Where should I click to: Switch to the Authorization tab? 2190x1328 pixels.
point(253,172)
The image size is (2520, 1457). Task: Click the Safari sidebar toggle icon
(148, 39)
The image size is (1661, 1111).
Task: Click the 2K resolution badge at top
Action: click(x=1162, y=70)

══════

**WORK REQUIRED:** Transcribe the material exactly, so that no line is lost or altered.

**RESULT:**
Where should I click to: Switch to the Authorization tab? 2190x1328 pixels.
point(253,172)
The image size is (2520, 1457). Task: Click the Safari sidebar toggle icon
(148, 39)
The image size is (1661, 1111).
Task: Click the 2K resolution badge at top
Action: click(x=1162, y=70)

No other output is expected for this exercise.